Task goal:
Please repeat, precisely as written, only the lines from the one containing "The width and" through the last line of the records below, pictures omitted.

### Study material

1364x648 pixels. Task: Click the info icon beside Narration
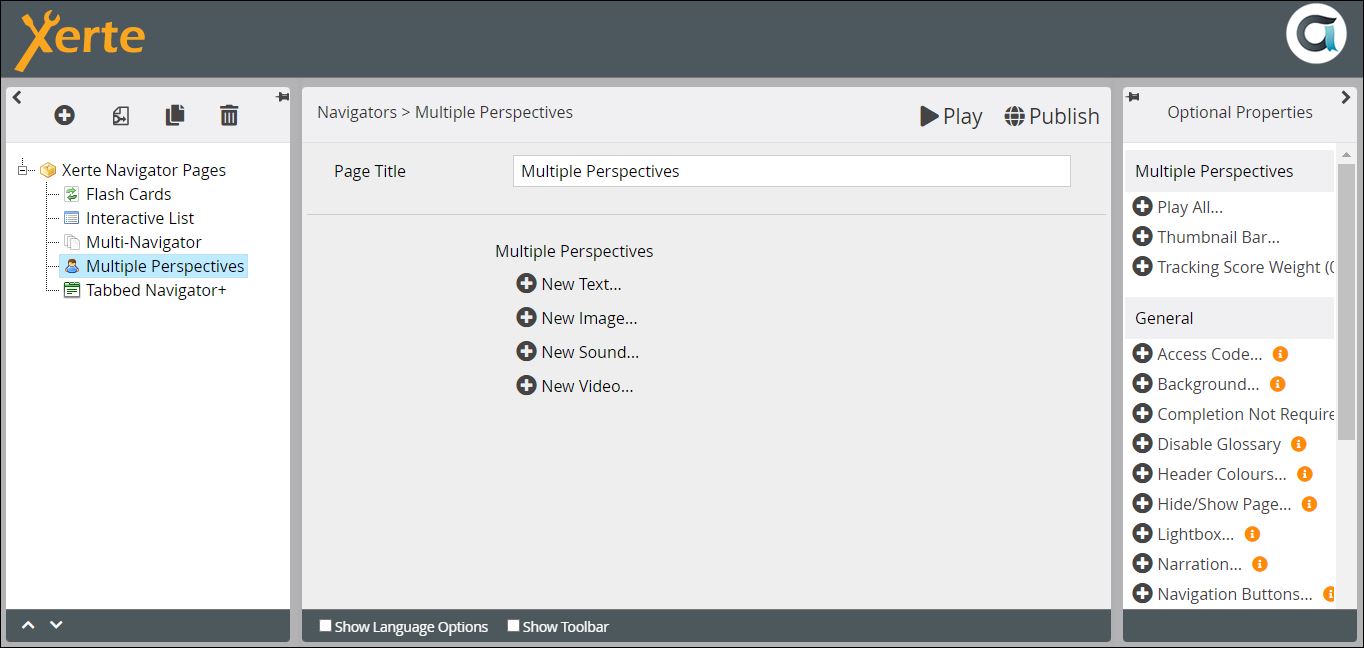[1260, 564]
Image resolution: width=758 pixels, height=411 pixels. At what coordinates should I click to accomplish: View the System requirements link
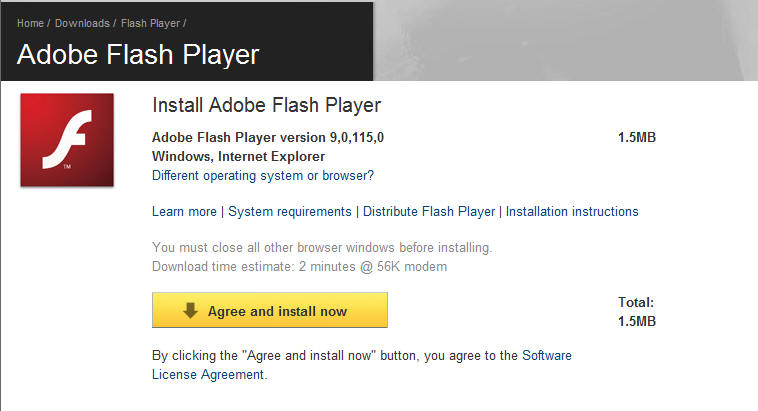290,212
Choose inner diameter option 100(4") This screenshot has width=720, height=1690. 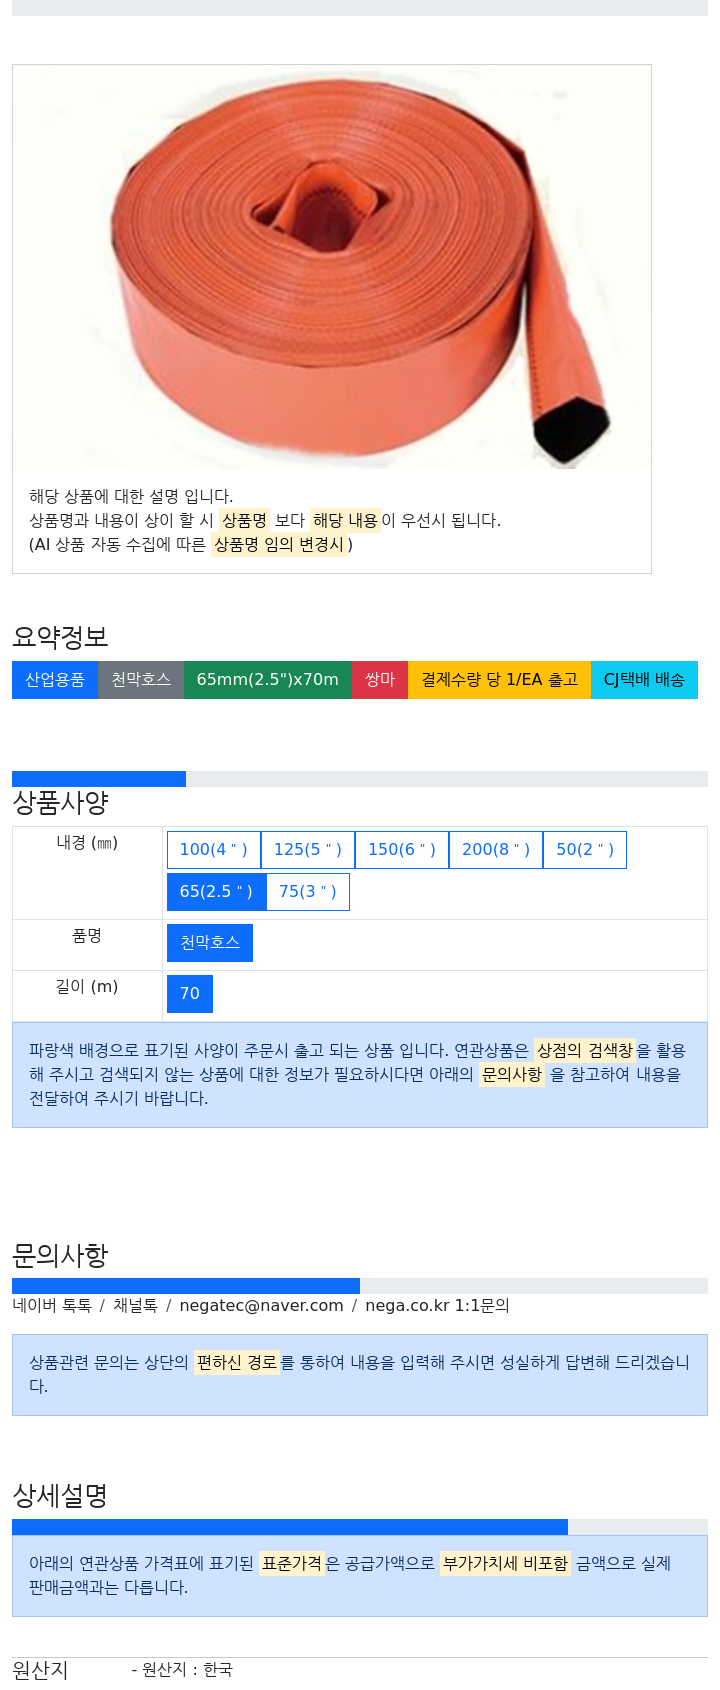[214, 850]
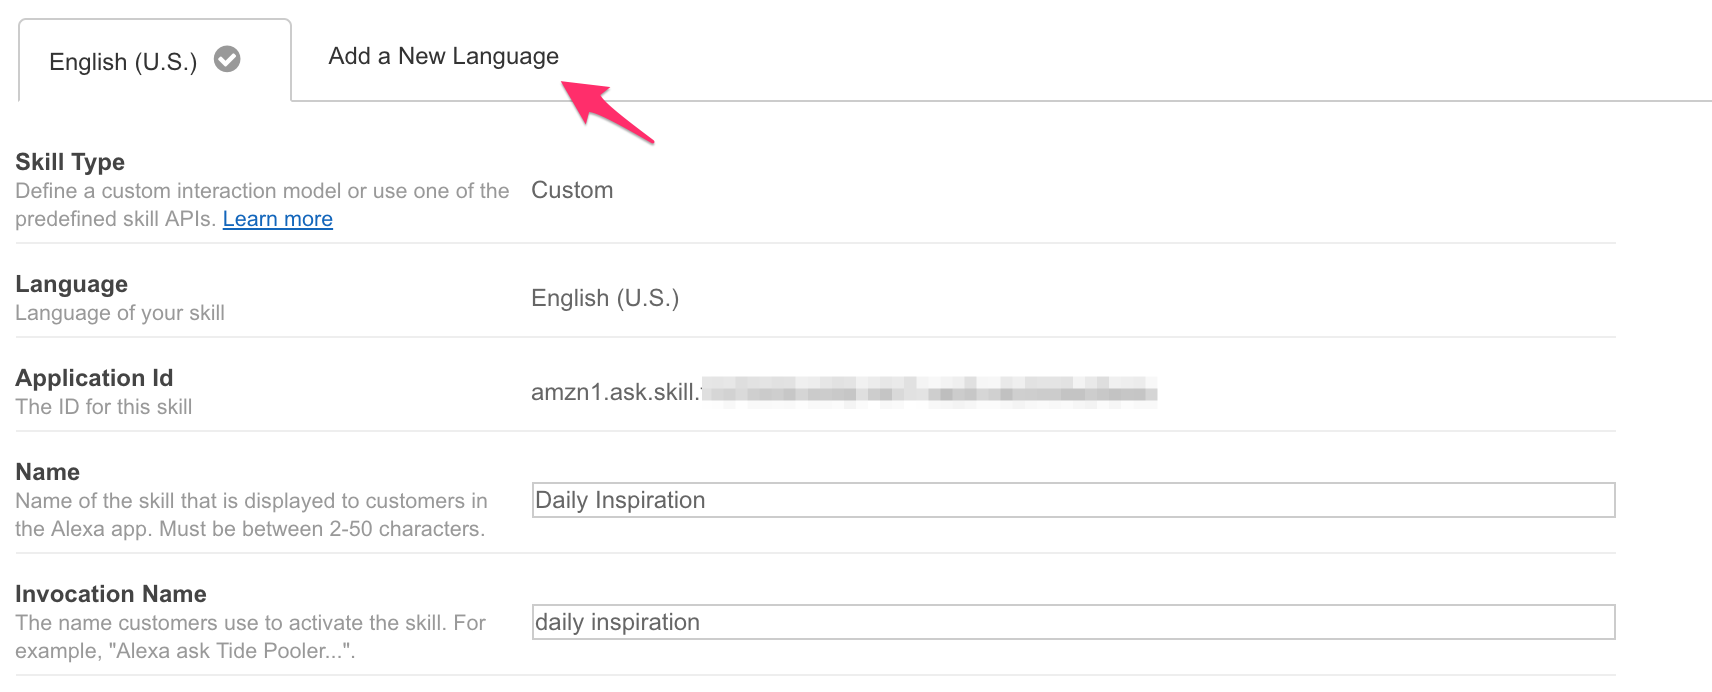Image resolution: width=1712 pixels, height=692 pixels.
Task: Select the English (U.S.) language tab
Action: 122,62
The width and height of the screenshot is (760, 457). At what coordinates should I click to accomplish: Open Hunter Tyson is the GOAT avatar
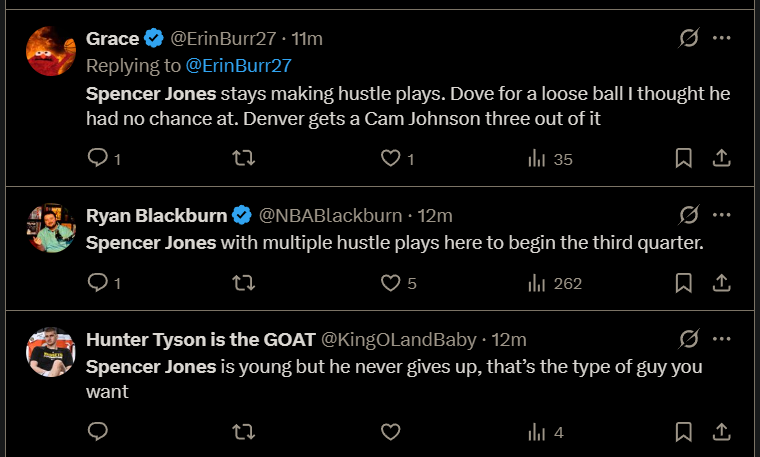click(x=51, y=351)
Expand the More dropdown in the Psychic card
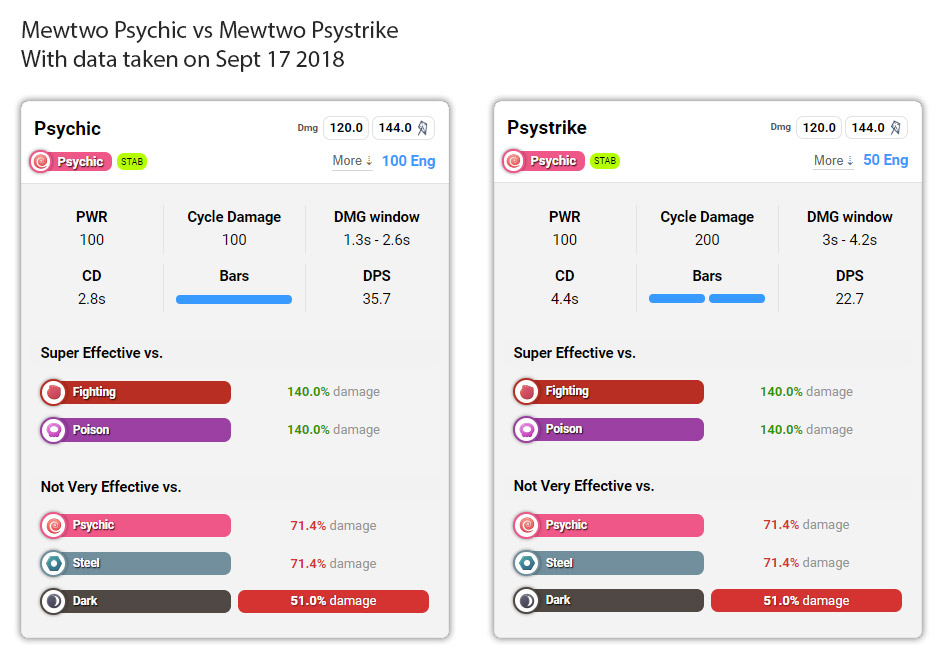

######

Solution:
The width and height of the screenshot is (760, 457). At what coordinates should I click to accomplish: Open Hunter Tyson is the GOAT avatar
click(x=51, y=351)
Expand the More dropdown in the Psychic card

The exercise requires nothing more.